Apr 17 16:15:08 10.62.1.140 Apr 17 16:15:08 SERVERX root: Test logger 62 with accent \xE8 \xE9 \xE0
date_hour = 16 date_mday = 17 date_minute = 15 date_month = april date_second = 8 date_wday = friday date_year = 2015 date_zone = local host = 192.168.80.210 index = IndexLav linecount = 1 punct = ::_...:::______\ source = udp:40514 sourcetype = udp:40514 splunk_server = SERVERY splunk_server_group = dmc_group_indexer timeendpos = 16 timestartpos = 0 unix_category = all_hosts unix_group = default
Anyone know how to fix this?
Thank you in advance.
I'm not sure, but I suspect that Splunk is guessing UTF-8 but the log is not that format.

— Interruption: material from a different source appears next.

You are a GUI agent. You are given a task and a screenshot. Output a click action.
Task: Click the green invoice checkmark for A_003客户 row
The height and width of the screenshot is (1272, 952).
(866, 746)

For example: é
is Unicode code point U+00E9, which in UTF-8 is 2 bytes: 0xC3 0xA9 But here it looks like you have a substitution for a single byte E9 which makes me believe it's actually ISO-8859-1 or another character set with a similar mapping.
I made a Pcap and I visualized with Wireshark:
Syslog message: LOCAL0.INFO: Apr 15 19:45:53 SERVERx root: Test logger 16 accent \350 \351 \340
1000 0... = Facility: LOCAL0 - reserved for local use (16)
.... .110 = Level: INFO - informational (6)
Message: Apr 15 19:45:53 SERVERx root: Test logger 16 accent \350 \351 \340
(backslash before 350, 351 and 340)